Famous beat author Neal Cassady’s daughter was selling books and showing memorabilia. She was delighted that I knew who her father was.

Oh yes. The beats are very important to me. These people who took the road less traveled. Who went against the conformity that engulfed the nation in the 1950’s and sucked the marrow from the bones of life.

They got together and had conversations about forbidden subjects and tried unthinkable things.

And they wrote. They wrote and found ways for others to read their words

They opened up the minds of America and the world.

What would they have thought of my trip? How is my current situation similar to theirs?

There was a whole world war that America had just come through when these guys were making the scene.

The man in the gray flannel suit was the ideal for them.
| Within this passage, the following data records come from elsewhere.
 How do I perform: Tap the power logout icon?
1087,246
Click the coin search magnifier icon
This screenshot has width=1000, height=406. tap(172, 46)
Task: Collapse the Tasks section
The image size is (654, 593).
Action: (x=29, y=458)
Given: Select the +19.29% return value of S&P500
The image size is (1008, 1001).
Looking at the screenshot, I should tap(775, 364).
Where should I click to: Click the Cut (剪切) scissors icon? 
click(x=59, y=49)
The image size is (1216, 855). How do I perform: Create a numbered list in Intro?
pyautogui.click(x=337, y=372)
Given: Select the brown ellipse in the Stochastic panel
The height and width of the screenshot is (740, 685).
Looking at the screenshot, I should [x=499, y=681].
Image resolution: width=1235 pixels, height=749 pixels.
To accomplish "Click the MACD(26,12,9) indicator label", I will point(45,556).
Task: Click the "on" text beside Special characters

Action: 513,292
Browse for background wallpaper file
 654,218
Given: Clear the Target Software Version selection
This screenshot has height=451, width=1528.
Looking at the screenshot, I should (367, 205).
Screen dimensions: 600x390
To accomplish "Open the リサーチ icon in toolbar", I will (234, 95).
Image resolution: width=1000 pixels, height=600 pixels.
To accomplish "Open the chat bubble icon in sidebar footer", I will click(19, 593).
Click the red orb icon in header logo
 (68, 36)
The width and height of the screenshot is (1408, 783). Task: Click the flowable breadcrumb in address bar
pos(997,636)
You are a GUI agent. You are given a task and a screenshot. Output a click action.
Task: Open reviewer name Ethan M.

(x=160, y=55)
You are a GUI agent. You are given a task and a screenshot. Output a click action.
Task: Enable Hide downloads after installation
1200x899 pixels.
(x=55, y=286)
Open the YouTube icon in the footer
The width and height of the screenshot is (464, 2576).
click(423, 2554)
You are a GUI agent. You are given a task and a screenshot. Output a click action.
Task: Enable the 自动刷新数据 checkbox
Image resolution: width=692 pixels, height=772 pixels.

Except it wasn’t.  In a 1958 Esquire article Kerouac writes

“a sinister new kind of efficiency appeared in America; maybe it was the result of the universalization of television and nothing else (the Polite Total Police Control of Dragnet’s “peace” officers), but the beat characters after 1950 vanished into jails and madhouses, or were shamed into silent conformity”

What options did them have? What options do we have now? I know there are a set of people with extended unemployment checks and their loved ones—or not—sitting at home thinking of what to do next.

The beats would be looking for life and a new style of American culture.

How would they tweak this? I’d like to think of what Neal, Jack, Allen and Lawrence would look at what possibilities are here.

And of course I found what I’d forgotten I knew while on the road.

I think I want to get on the road more often. And I want to read all the beat books again.